History of samplers: 16th century
By the 16th century, in England samplers had a particular identity which the considerable number of references in contemporary literature and inventories suggest was readily understood. A sampler was, in the definition of John Palsgrave’s Anglo-French dictionary of 1530, an ‘exampler for a woman to work by; exemple’. It was a source for her to refer to, of patterns and stitches, before the introduction and growing availability of printed designs.
The first printed pattern book for embroidery was published by a textile printer, Johann Schönsperger in Augsburg, Germany, in about 1523, and it was followed by others in Germany, Italy, France and England, borrowing extensively from each other with or without acknowledgement. This German piece (right) is worked mostly with ecclesiastical motifs, probably intended for the decoration of church linen. The motifs are in the style of the earliest group of pattern-books, from 1524–40.
The increasing availability of these pattern books brought new sources of reference for embroiderers to apply to their work.
Throughout the 16th century the sampler retained its place as an effective memorandum, recording, as well as the patterns themselves, the effects achieved by different stitches, types of thread and combinations of colour. Although there are a number of references to samplers in 16th-century literature, surviving examples are exceptionally rare.
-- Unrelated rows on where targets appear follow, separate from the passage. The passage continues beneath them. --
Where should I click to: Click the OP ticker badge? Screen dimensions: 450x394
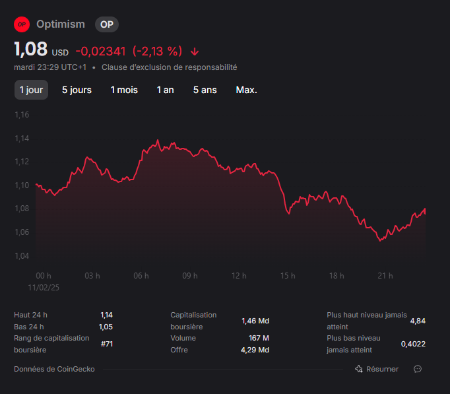pos(107,24)
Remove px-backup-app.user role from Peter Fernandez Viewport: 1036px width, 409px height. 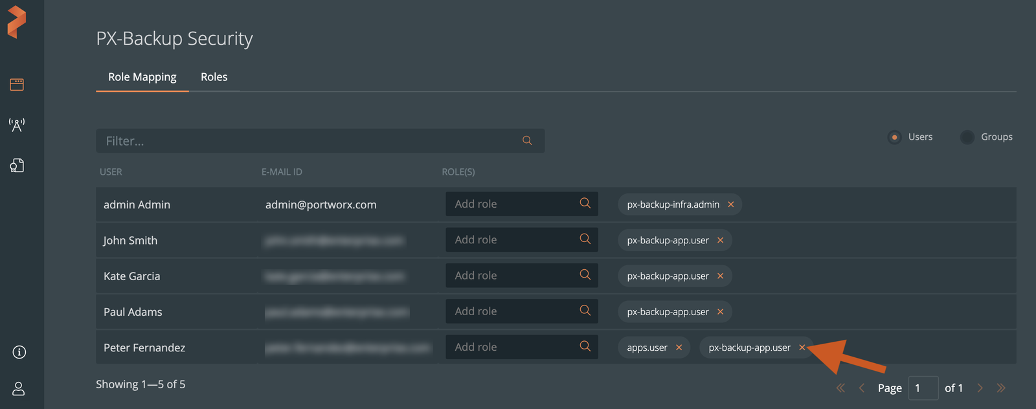pyautogui.click(x=802, y=348)
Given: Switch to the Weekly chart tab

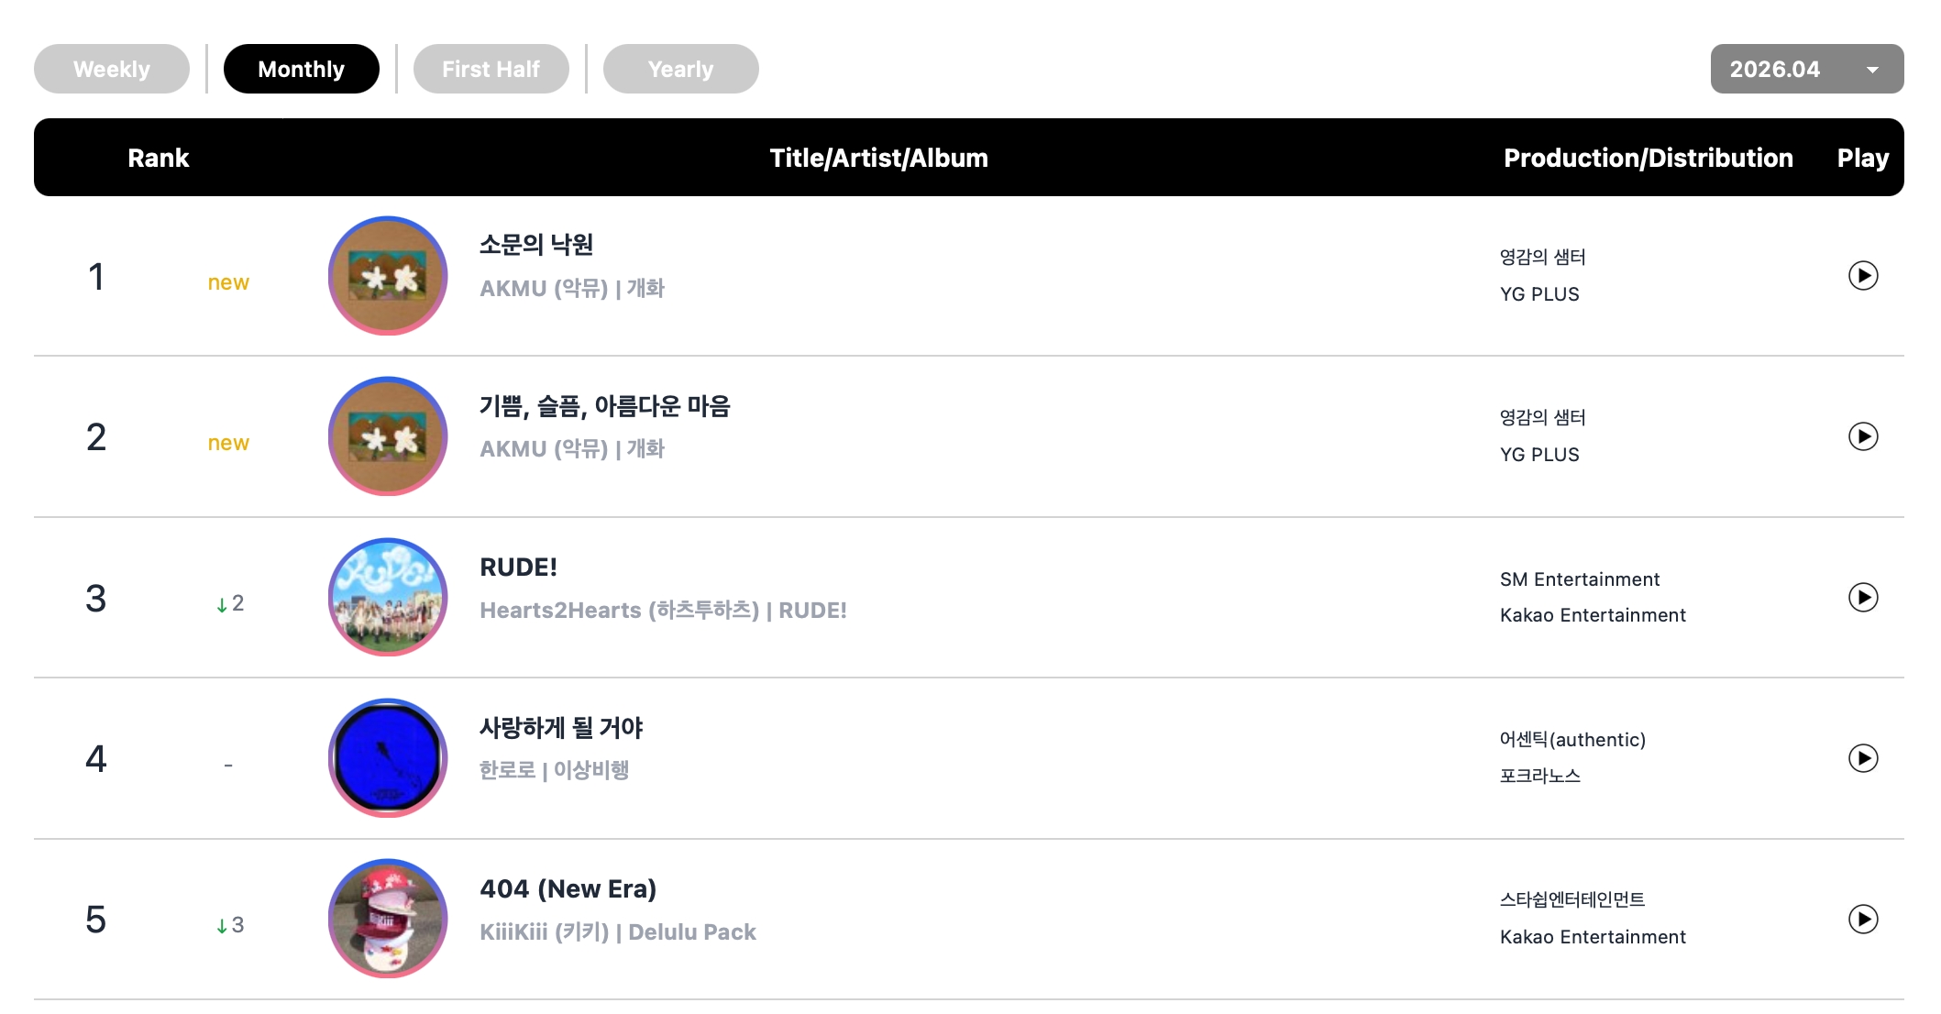Looking at the screenshot, I should point(112,69).
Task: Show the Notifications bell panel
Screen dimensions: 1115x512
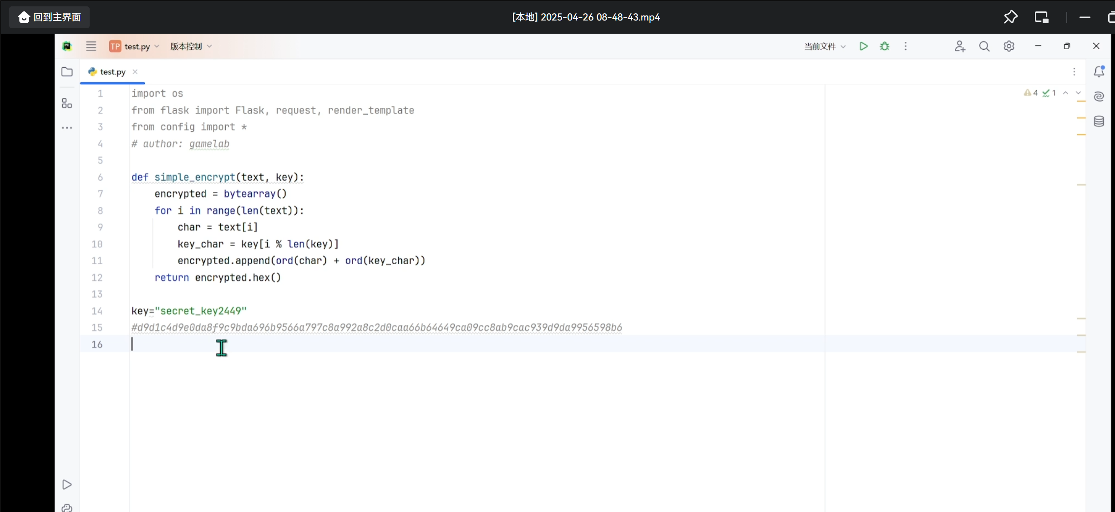Action: [x=1099, y=72]
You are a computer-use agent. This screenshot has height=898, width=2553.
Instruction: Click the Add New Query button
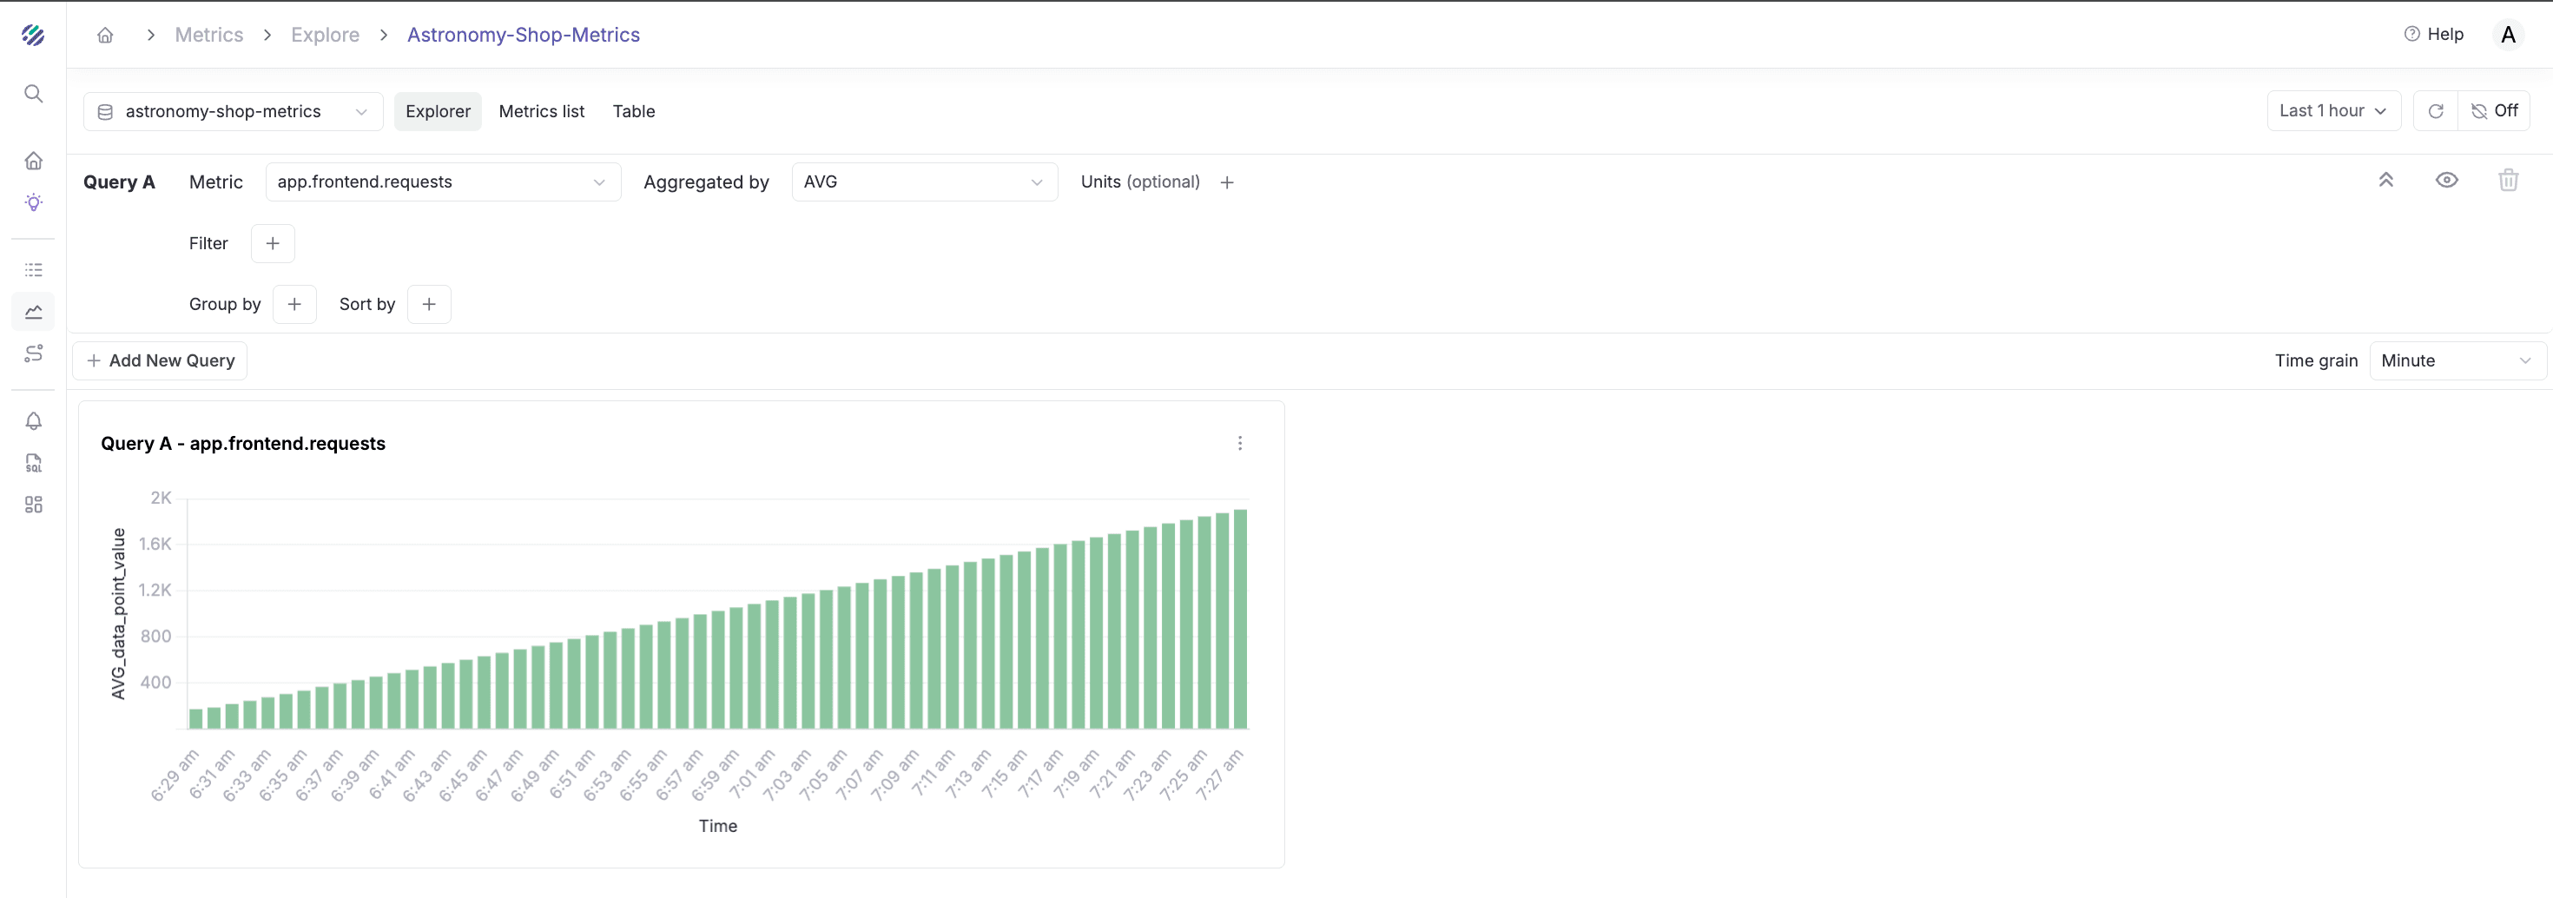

The central motif on the Italian sampler, with a design in reserve on a red embroidered ground, was first published in the Esemplario di lavori of Giovanni Andrea Vavassore in 1530 and it is surrounded with border patterns typical of those used in the 16th century for personal and household linen.
Jane Bostocke’s sampler of 1598 is the earliest known example to include an embroidered date. Its inscription commemorates the birth of a child, Alice Lee, two years earlier. The quality of the embroidery is very high, and Jane Bostocke may have been a member of the family’s household employed for her needlework skills.
The sampler is from a period of transition in the practical use of such items, between the 16th century and earlier, when they served as a reference piece for a more or less experienced embroiderer, and what gradually became their nature in the 17th century, a method of measuring and recording the maker’s attainment. It has elements of two different sorts of needlework exercise, which developed in the following decades: the randomly placed working of individual motifs (usually described as spot samplers) and the more orderly arrangement of rows of border patterns (band samplers). Both of these types are well represented in the Museum’s collection, with over one hundred English examples from the 17th century.